→ **Task**: Print, from the listing below, the lines starting at the line containing "Where should I click to: Select the checkbox" and ending at the line containing "Given: Open Permission Policies settings", exactly as they stand, and print nothing else.

----------

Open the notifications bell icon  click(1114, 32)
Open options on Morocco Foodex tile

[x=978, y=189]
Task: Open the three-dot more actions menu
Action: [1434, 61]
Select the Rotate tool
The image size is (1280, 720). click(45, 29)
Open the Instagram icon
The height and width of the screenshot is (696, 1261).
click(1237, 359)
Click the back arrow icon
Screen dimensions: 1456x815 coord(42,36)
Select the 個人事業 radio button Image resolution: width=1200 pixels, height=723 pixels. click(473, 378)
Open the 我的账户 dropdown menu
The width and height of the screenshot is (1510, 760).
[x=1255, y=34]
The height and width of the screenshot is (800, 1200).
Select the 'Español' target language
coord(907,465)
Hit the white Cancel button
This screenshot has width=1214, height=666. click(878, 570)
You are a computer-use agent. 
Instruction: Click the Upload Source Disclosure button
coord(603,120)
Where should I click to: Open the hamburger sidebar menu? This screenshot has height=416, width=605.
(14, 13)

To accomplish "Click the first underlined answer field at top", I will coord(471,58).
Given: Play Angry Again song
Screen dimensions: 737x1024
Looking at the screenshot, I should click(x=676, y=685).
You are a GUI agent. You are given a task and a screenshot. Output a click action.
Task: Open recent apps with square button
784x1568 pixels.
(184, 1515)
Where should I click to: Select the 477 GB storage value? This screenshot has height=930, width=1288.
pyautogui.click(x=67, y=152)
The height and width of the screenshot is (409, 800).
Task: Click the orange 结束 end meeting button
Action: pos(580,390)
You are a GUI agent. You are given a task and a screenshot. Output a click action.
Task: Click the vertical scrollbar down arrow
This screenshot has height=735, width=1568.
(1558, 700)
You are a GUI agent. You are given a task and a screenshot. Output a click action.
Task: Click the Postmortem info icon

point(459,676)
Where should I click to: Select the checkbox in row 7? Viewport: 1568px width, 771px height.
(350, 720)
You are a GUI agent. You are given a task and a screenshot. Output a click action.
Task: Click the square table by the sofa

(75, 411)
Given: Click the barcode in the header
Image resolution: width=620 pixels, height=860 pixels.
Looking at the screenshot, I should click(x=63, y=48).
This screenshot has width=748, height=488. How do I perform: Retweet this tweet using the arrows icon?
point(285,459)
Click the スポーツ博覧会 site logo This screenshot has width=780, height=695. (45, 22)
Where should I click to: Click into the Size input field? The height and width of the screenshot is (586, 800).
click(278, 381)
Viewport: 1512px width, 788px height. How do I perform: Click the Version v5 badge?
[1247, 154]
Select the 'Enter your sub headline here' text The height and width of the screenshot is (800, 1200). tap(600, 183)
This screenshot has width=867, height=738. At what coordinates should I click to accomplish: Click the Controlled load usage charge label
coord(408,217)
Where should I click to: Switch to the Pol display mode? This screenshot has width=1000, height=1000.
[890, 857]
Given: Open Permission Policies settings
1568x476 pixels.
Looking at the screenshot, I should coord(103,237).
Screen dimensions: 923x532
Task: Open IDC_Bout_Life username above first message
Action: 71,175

----------

→ **Solution to the exercise**:
Where should I click to: Select the checkbox in row 7? Viewport: 1568px width, 771px height.
(350, 720)
You are a GUI agent. You are given a task and a screenshot. Output a click action.
Task: Click the square table by the sofa

(75, 411)
Given: Click the barcode in the header
Image resolution: width=620 pixels, height=860 pixels.
Looking at the screenshot, I should click(x=63, y=48).
This screenshot has width=748, height=488. How do I perform: Retweet this tweet using the arrows icon?
point(285,459)
Click the スポーツ博覧会 site logo This screenshot has width=780, height=695. (45, 22)
Where should I click to: Click into the Size input field? The height and width of the screenshot is (586, 800).
click(278, 381)
Viewport: 1512px width, 788px height. How do I perform: Click the Version v5 badge?
[1247, 154]
Select the 'Enter your sub headline here' text The height and width of the screenshot is (800, 1200). tap(600, 183)
This screenshot has width=867, height=738. At what coordinates should I click to accomplish: Click the Controlled load usage charge label
coord(408,217)
Where should I click to: Switch to the Pol display mode? This screenshot has width=1000, height=1000.
[890, 857]
Given: Open Permission Policies settings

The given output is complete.